Training using multiple GPUs

@sgugger I am trying to test multi-gpu training with the HF Trainer but for training a third party pytorch model. I have already overridden the compute_loss and the Trainer.train() runs without a problem on single GPU machines.
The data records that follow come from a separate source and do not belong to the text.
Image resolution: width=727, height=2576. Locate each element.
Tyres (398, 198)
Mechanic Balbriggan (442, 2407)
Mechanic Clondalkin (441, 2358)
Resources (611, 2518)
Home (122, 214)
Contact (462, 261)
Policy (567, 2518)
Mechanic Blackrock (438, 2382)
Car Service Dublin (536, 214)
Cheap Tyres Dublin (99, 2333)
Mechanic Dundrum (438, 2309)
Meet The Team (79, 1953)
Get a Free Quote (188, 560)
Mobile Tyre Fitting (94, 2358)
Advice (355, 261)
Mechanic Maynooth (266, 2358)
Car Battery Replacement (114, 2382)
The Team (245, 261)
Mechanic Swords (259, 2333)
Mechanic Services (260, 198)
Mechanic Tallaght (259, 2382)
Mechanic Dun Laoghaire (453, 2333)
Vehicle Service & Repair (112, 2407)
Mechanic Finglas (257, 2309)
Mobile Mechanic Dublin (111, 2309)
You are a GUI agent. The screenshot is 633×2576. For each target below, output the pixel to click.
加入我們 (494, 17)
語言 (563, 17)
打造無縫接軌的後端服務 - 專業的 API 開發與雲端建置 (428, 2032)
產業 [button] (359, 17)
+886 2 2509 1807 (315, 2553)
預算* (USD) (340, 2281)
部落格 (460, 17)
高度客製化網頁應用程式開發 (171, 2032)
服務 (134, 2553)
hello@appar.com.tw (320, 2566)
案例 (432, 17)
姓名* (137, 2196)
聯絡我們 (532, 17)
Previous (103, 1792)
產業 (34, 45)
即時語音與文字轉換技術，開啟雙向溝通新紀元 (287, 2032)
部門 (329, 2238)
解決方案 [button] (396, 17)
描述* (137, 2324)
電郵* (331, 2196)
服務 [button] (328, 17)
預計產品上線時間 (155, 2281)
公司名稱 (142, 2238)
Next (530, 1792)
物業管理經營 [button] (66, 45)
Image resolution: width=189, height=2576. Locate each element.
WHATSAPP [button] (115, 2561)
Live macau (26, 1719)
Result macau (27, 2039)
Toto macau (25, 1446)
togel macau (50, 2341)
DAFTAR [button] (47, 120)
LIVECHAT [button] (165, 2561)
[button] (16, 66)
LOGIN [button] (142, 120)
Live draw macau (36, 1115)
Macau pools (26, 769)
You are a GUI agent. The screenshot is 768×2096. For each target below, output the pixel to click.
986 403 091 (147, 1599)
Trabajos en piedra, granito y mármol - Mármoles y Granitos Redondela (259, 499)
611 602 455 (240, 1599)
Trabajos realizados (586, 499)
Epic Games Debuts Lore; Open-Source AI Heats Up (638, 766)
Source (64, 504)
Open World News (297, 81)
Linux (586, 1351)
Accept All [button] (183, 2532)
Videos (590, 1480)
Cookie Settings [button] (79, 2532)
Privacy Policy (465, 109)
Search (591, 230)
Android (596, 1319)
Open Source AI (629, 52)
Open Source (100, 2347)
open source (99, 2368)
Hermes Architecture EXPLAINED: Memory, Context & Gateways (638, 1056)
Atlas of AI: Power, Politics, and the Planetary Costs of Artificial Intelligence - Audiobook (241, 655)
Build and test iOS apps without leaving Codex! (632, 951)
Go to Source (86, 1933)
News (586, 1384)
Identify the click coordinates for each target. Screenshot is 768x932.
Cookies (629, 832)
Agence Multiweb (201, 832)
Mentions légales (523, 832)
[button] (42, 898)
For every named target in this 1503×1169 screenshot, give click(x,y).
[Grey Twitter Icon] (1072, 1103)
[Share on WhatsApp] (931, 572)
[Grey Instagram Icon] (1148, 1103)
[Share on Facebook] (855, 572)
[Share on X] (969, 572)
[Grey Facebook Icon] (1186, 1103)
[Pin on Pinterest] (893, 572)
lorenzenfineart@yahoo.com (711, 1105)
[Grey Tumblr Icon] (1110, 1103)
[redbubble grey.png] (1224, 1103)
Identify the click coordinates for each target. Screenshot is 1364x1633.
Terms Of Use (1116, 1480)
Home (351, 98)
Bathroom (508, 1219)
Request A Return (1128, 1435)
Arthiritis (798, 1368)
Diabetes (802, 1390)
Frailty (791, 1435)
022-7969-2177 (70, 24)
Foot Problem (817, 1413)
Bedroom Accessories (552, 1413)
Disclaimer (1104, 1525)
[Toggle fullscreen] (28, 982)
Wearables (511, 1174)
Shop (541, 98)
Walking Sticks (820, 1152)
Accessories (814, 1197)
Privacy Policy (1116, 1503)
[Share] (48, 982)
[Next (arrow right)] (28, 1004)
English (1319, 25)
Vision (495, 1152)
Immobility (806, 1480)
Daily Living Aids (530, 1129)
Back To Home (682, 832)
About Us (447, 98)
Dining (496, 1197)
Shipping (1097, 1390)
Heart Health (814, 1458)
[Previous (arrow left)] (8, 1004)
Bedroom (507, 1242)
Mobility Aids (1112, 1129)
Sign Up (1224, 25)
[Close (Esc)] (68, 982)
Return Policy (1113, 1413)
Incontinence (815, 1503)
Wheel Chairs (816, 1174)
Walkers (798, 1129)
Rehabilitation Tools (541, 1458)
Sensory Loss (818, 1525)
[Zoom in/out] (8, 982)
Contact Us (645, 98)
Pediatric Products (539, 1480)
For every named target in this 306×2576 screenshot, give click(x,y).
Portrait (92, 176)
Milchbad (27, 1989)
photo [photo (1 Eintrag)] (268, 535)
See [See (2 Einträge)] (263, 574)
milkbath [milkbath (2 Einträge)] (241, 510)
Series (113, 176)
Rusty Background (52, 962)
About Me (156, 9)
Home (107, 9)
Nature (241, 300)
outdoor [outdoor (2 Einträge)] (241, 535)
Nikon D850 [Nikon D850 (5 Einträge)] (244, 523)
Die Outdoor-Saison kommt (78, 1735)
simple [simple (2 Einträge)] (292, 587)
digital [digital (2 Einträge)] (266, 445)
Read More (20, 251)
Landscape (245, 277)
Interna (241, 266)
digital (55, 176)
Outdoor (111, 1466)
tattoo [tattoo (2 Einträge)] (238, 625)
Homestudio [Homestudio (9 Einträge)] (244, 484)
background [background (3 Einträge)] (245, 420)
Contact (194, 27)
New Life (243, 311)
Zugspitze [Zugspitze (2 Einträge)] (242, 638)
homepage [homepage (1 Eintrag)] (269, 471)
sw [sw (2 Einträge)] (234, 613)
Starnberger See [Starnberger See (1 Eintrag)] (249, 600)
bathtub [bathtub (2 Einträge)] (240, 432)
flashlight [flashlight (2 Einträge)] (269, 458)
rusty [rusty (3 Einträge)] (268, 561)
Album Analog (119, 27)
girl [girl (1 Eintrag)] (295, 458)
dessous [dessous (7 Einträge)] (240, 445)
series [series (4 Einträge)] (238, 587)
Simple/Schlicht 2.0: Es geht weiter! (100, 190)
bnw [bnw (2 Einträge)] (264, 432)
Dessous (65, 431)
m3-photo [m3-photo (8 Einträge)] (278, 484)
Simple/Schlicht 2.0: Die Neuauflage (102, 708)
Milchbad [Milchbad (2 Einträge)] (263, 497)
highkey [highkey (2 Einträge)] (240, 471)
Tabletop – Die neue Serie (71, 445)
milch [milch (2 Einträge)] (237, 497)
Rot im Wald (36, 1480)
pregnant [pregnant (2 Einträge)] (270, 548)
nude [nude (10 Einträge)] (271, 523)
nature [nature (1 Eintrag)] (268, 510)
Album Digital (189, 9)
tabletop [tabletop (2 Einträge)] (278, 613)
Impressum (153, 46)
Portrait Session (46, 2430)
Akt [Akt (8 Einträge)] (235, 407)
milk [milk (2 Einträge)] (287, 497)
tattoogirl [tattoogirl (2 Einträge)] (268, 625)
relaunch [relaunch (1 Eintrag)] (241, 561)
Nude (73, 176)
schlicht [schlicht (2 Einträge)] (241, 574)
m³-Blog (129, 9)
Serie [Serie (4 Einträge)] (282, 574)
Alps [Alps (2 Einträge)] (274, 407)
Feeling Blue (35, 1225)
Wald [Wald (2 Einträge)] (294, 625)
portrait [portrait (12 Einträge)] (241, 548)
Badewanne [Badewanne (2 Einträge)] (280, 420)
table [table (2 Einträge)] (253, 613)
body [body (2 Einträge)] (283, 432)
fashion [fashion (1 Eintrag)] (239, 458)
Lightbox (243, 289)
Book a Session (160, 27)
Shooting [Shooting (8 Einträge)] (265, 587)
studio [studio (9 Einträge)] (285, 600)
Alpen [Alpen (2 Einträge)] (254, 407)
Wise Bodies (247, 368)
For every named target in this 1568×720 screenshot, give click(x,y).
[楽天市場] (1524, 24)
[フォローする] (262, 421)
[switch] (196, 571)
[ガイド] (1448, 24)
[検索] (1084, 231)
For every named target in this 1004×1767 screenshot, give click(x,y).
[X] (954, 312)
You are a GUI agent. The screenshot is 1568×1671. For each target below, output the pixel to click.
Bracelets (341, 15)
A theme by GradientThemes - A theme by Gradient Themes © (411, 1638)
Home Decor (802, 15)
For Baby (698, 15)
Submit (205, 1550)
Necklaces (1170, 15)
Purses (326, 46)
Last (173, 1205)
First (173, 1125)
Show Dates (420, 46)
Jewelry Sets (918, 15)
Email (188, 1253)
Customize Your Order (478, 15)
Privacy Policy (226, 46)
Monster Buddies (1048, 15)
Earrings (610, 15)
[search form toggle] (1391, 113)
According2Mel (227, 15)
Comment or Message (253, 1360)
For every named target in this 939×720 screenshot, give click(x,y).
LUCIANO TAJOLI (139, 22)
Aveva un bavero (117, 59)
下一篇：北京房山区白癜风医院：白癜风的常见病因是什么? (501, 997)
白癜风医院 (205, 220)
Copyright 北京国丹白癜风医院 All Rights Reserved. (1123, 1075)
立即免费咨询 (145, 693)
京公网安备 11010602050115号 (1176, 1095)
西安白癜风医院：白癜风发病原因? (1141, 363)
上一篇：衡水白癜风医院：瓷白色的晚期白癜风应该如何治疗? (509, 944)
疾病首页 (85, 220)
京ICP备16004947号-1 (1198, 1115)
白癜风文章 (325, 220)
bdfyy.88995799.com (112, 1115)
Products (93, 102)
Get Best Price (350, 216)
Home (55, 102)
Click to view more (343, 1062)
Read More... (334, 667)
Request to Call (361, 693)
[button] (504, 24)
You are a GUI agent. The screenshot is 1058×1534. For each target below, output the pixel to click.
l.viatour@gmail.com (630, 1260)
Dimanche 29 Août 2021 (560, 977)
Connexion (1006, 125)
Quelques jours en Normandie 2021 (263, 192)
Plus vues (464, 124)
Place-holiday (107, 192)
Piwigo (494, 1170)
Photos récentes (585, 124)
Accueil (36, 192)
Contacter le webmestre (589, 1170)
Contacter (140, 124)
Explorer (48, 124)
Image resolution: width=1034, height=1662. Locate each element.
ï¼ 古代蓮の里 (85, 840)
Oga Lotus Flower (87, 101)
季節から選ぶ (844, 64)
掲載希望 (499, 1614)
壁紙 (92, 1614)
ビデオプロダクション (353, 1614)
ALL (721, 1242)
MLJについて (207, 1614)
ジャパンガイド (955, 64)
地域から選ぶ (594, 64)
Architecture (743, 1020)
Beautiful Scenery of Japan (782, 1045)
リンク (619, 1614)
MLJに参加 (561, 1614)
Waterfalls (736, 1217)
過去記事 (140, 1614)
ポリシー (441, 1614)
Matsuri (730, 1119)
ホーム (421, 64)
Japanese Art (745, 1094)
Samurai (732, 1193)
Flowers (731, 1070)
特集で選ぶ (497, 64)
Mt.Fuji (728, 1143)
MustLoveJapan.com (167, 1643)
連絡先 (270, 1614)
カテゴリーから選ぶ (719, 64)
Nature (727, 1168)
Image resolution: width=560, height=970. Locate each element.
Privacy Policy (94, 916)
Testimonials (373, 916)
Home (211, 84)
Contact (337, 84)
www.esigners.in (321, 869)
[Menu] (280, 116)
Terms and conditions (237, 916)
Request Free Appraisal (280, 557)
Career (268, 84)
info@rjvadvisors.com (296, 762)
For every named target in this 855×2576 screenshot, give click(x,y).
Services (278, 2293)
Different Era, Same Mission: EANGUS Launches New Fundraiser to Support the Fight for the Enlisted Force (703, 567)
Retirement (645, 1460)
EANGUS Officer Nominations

On a 4-GPU EC2 machine I get the following error:

TrainerCallback
0%| | 0/20000 [00:00<?, ?it/s]Traceback (most recent call last):
File “train_hf_mlm_encoder_single_gpu.py”, line 222, in
main(params_dict)
File “train_hf_mlm_encoder_single_gpu.py”, line 218, in main
custom_trainer.train()
File “/home/a204311-DataScientist/anaconda3/envs/routing/lib/python3.6/site-packages/transformers/trainer.py”, line 1053, in train
tr_loss += self.training_step(model, inputs)
File “/home/a204311-DataScientist/anaconda3/envs/routing/lib/python3.6/site-packages/transformers/trainer.py”, line 1443, in training_step
loss = self.compute_loss(model, inputs)
File “/home/a204311-DataScientist/projects/trlabs_routing_transformer/routing_sum/mlm_pretrain/train_and_eval.py”, line 121, in compute_loss
return_loss=True
File “/home/a204311-DataScientist/anaconda3/envs/routing/lib/python3.6/site-packages/torch/nn/modules/module.py”, line 550, in call
result = self.forward(*input, **kwargs)
File “/home/a204311-DataScientist/anaconda3/envs/routing/lib/python3.6/site-packages/torch/nn/parallel/data_parallel.py”, line 154, in forward
replicas = self.replicate(self.module, self.device_ids[:len(inputs)])
File “/home/a204311-DataScientist/anaconda3/envs/routing/lib/python3.6/site-packages/torch/nn/parallel/data_parallel.py”, line 159, in replicate
return replicate(module, device_ids, not torch.is_grad_enabled())
File “/home/a204311-DataScientist/anaconda3/envs/routing/lib/python3.6/site-packages/torch/nn/parallel/replicate.py”, line 104, in replicate
buffer_copies_not_rg = _broadcast_coalesced_reshape(buffers_not_rg, devices, detach=True)
File “/home/a204311-DataScientist/anaconda3/envs/routing/lib/python3.6/site-packages/torch/nn/parallel/replicate.py”, line 68, in _broadcast_coalesced_reshape
return comm.broadcast_coalesced(tensors, devices)
File “/home/a204311-DataScientist/anaconda3/envs/routing/lib/python3.6/site-packages/torch/cuda/comm.py”, line 39, in broadcast_coalesced
return torch._C._broadcast_coalesced(tensors, devices, buffer_size)
RuntimeError: Unconvertible NCCL type
0%|

Any hints what may be causing this? I was under the impression that multi-GPU training should work out of the box with the Huggingface Trainer. Thank you for your help.